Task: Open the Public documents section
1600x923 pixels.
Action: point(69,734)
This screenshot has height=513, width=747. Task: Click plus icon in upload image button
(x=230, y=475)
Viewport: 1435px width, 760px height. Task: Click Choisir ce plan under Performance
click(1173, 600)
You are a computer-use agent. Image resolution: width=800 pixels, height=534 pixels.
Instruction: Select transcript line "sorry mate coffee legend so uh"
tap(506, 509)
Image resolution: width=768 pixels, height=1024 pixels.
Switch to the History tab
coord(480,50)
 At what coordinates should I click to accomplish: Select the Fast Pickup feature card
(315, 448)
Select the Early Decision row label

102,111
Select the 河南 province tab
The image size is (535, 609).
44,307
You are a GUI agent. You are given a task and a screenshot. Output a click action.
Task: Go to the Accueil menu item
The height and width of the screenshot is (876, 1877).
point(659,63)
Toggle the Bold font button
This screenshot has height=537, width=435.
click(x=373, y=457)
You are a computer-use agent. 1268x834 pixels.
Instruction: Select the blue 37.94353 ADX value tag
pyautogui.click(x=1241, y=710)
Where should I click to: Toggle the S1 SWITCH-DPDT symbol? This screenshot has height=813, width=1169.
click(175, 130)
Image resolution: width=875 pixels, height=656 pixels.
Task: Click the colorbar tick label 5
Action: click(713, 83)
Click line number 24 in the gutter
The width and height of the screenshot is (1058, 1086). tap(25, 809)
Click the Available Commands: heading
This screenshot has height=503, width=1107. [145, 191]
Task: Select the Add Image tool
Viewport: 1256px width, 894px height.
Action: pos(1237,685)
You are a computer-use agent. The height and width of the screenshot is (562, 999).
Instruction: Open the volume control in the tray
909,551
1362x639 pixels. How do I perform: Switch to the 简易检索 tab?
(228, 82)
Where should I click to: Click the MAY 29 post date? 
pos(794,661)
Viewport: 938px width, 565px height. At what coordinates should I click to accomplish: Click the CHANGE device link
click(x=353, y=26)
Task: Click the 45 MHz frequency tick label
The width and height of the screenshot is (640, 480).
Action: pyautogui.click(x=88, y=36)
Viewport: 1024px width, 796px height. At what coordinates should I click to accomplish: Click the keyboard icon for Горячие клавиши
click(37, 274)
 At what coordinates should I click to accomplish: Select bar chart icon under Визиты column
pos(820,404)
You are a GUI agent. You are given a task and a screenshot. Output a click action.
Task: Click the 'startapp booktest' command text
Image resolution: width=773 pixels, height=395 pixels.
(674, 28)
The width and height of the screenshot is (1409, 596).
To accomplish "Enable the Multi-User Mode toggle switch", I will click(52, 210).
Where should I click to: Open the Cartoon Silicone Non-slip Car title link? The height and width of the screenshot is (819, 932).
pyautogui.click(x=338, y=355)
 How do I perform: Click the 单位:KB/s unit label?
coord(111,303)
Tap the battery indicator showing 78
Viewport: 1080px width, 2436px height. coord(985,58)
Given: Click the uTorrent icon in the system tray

════════════════

--- Prompt ---
Restate every line of the data above exactly as it was written.

--- Task output ---
Task: Open the Public documents section
1600x923 pixels.
Action: point(69,734)
This screenshot has height=513, width=747. Task: Click plus icon in upload image button
(x=230, y=475)
Viewport: 1435px width, 760px height. Task: Click Choisir ce plan under Performance
click(1173, 600)
You are a computer-use agent. Image resolution: width=800 pixels, height=534 pixels.
Instruction: Select transcript line "sorry mate coffee legend so uh"
tap(506, 509)
Image resolution: width=768 pixels, height=1024 pixels.
Switch to the History tab
coord(480,50)
 At what coordinates should I click to accomplish: Select the Fast Pickup feature card
(315, 448)
Select the Early Decision row label

102,111
Select the 河南 province tab
The image size is (535, 609).
44,307
You are a GUI agent. You are given a task and a screenshot. Output a click action.
Task: Go to the Accueil menu item
The height and width of the screenshot is (876, 1877).
point(659,63)
Toggle the Bold font button
This screenshot has height=537, width=435.
click(x=373, y=457)
You are a computer-use agent. 1268x834 pixels.
Instruction: Select the blue 37.94353 ADX value tag
pyautogui.click(x=1241, y=710)
Where should I click to: Toggle the S1 SWITCH-DPDT symbol? This screenshot has height=813, width=1169.
click(175, 130)
Image resolution: width=875 pixels, height=656 pixels.
Task: Click the colorbar tick label 5
Action: click(713, 83)
Click line number 24 in the gutter
The width and height of the screenshot is (1058, 1086). tap(25, 809)
Click the Available Commands: heading
This screenshot has height=503, width=1107. [145, 191]
Task: Select the Add Image tool
Viewport: 1256px width, 894px height.
Action: pos(1237,685)
You are a computer-use agent. The height and width of the screenshot is (562, 999).
Instruction: Open the volume control in the tray
909,551
1362x639 pixels. How do I perform: Switch to the 简易检索 tab?
(228, 82)
Where should I click to: Click the MAY 29 post date? 
pos(794,661)
Viewport: 938px width, 565px height. At what coordinates should I click to accomplish: Click the CHANGE device link
click(x=353, y=26)
Task: Click the 45 MHz frequency tick label
The width and height of the screenshot is (640, 480).
Action: pyautogui.click(x=88, y=36)
Viewport: 1024px width, 796px height. At what coordinates should I click to accomplish: Click the keyboard icon for Горячие клавиши
click(37, 274)
 At what coordinates should I click to accomplish: Select bar chart icon under Визиты column
pos(820,404)
You are a GUI agent. You are given a task and a screenshot. Output a click action.
Task: Click the 'startapp booktest' command text
Image resolution: width=773 pixels, height=395 pixels.
(674, 28)
The width and height of the screenshot is (1409, 596).
To accomplish "Enable the Multi-User Mode toggle switch", I will click(52, 210).
Where should I click to: Open the Cartoon Silicone Non-slip Car title link? The height and width of the screenshot is (819, 932).
pyautogui.click(x=338, y=355)
 How do I perform: Click the 单位:KB/s unit label?
coord(111,303)
Tap the battery indicator showing 78
Viewport: 1080px width, 2436px height. coord(985,58)
Given: Click the uTorrent icon in the system tray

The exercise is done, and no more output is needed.